LONDON: Stock markets rallied on Monday as investors cheered news more countries were easing lockdowns and the Bank of Japan expanded stimulus to cushion the impact of the coronavirus, though the oil price took another tumble with storage running out.
The Bank of Japan matched market speculation by pledging to buy unlimited amounts of government bonds and sharply raising purchases of corporate and commercial debt, the latest in a raft of vast central bank stimulus announcements that have helped propel a near 25% rally in global stock markets.
The Federal Reserve and the European Central Bank (ECB) meet later in the week. Analysts do not expect many new big announcements but the ECB is predicted to increase the size of its bond buying programme.
“It’s central bank week and investor sentiment is on a firm footing,” said Stephen Gallo, European Head of FX Strategy at BMO Capital Markets. “This is purely a case of ‘don’t fight the central banks’,” he added.
The Euro Stoxx 600 rose 1.64%, following on from decent gains on Asian markets. Germany’s Dax rose 2.49%, France’s CAC 40 1.88% and Britain’s FTSE 100 1.45%.
Wall Street also looked set to open higher, with S&P futures 0.95% ahead.

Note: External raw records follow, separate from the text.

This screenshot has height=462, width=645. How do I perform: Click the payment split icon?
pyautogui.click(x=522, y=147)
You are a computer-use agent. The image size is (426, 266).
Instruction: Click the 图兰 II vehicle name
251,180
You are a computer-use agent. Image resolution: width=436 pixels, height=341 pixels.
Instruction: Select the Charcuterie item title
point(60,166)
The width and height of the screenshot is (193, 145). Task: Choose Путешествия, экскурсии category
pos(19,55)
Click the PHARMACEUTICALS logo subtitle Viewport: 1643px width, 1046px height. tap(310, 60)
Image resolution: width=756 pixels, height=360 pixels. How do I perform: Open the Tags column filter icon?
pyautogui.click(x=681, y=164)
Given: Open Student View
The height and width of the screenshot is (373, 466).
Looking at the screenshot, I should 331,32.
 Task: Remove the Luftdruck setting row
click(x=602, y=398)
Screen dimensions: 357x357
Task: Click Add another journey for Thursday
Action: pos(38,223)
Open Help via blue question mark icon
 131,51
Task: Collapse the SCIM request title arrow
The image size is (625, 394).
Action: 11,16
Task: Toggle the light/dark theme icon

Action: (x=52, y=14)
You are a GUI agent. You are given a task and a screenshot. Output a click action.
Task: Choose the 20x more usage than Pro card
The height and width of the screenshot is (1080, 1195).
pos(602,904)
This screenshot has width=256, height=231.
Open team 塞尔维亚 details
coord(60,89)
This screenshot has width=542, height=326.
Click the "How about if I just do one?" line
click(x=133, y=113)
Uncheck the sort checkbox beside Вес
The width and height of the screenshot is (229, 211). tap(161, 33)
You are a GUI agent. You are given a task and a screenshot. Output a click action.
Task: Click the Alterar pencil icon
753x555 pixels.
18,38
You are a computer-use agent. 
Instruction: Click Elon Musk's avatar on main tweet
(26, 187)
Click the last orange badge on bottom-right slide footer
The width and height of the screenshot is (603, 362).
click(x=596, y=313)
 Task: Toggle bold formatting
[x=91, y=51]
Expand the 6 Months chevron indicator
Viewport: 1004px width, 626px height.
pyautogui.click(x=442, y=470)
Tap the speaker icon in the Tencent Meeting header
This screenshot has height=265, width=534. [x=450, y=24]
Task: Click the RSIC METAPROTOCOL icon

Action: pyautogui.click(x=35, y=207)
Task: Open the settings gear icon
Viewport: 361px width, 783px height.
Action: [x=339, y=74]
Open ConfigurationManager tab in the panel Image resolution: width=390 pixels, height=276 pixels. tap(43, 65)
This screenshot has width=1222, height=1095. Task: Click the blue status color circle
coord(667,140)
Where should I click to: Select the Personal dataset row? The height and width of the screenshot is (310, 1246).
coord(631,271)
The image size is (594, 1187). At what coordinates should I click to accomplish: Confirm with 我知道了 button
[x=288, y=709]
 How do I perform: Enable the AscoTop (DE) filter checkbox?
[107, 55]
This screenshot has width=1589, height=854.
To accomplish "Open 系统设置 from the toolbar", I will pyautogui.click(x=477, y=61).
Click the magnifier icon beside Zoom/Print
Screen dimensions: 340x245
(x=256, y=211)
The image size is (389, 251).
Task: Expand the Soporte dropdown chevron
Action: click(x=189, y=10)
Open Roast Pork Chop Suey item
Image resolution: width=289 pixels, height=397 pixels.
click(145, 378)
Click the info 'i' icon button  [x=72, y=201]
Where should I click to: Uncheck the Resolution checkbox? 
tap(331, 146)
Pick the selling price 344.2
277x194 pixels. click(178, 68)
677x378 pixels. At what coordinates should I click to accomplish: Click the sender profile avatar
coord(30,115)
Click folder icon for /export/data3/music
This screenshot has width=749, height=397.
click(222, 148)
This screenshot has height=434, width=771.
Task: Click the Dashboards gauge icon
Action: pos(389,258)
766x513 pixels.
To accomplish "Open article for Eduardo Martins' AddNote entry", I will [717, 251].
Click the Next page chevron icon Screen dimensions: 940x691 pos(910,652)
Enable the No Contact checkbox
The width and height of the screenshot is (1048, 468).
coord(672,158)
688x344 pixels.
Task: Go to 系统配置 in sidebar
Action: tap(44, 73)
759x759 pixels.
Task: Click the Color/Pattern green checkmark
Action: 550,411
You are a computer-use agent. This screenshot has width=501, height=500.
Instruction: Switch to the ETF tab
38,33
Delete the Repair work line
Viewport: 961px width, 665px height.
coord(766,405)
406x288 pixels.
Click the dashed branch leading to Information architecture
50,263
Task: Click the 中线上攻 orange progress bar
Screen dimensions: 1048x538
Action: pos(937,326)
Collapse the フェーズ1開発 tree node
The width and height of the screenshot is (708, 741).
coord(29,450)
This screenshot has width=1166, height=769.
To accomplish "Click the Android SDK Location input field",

The MSCI world equity index, which tracks shares in 49 countries, rose 0.77%. The index is now up 25% from its low on March 23, but is still more than 20% off the highs in February, before panic over the virus triggered a market rout.
After more than a month of lockdowns, countries are gradually moving to ease restrictions, believing the peak of the virus infection rate has passed.
More US states are preparing to ease curbs on commerce despite health experts warning that there is still too little testing in place, while European countries further eased their restrictions.
Italy’s prime minister announced on Sunday that factories and building sites could reopen from May 4 and family visits would be permitted, as the country prepares a staged end to Europe’s longest lockdown.
The British prime minister, by contrast, said on Monday it was too risky for the country to relax its lockdown.
In a busy week for corporate earnings, around 173 companies in the S&P 500 will report, including Apple, Amazon, Facebook, Microsoft, Caterpillar, Ford, General Electric and Chevron.
Analysts expect a 15% decline in S&P 500 first-quarter earnings, with profits for the energy sector estimated to have slumped more than 60%, raising fears of debt defaults.
Many European companies are reporting too, and better-than-expected earnings from Germany’s Deutsche Bank helped lift sentiment on Monday.
The United States and European Union both release first-quarter economic growth numbers this week, while the influential US ISM manufacturing survey is also due.
But not everyone thinks the current crop of data is as relevant for markets, which have recently shrugged off huge rises in jobless claims to focus on how quickly economies will rebound as government-imposed lockdowns are lifted.
“I don’t know why people pay so much attention to today’s (Monday’s) data. We know it’s all bad. The new information will come in the summer,” said Stephen Jen, co-founder of hedge fund Eurizon SLJ Capital.
He said the “tug of war” between those predicting a sharp V-shaped rebound and those expecting a slower recovery would not begin in earnest until May’s data gave a picture of how economies were responding once lockdown measures have eased.